Stored data entries:

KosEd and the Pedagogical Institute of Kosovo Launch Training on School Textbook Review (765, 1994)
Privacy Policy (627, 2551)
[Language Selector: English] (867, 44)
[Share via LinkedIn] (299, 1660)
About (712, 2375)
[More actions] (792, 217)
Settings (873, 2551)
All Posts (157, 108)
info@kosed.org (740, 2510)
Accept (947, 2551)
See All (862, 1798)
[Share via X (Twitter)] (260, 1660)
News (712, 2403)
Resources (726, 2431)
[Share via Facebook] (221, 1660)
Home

Problem details: The whole block of data above should be printed again verbatim.

Your solution:
KosEd and the Pedagogical Institute of Kosovo Launch Training on School Textbook Review (765, 1994)
Privacy Policy (627, 2551)
[Language Selector: English] (867, 44)
[Share via LinkedIn] (299, 1660)
About (712, 2375)
[More actions] (792, 217)
Settings (873, 2551)
All Posts (157, 108)
info@kosed.org (740, 2510)
Accept (947, 2551)
See All (862, 1798)
[Share via X (Twitter)] (260, 1660)
News (712, 2403)
Resources (726, 2431)
[Share via Facebook] (221, 1660)
Home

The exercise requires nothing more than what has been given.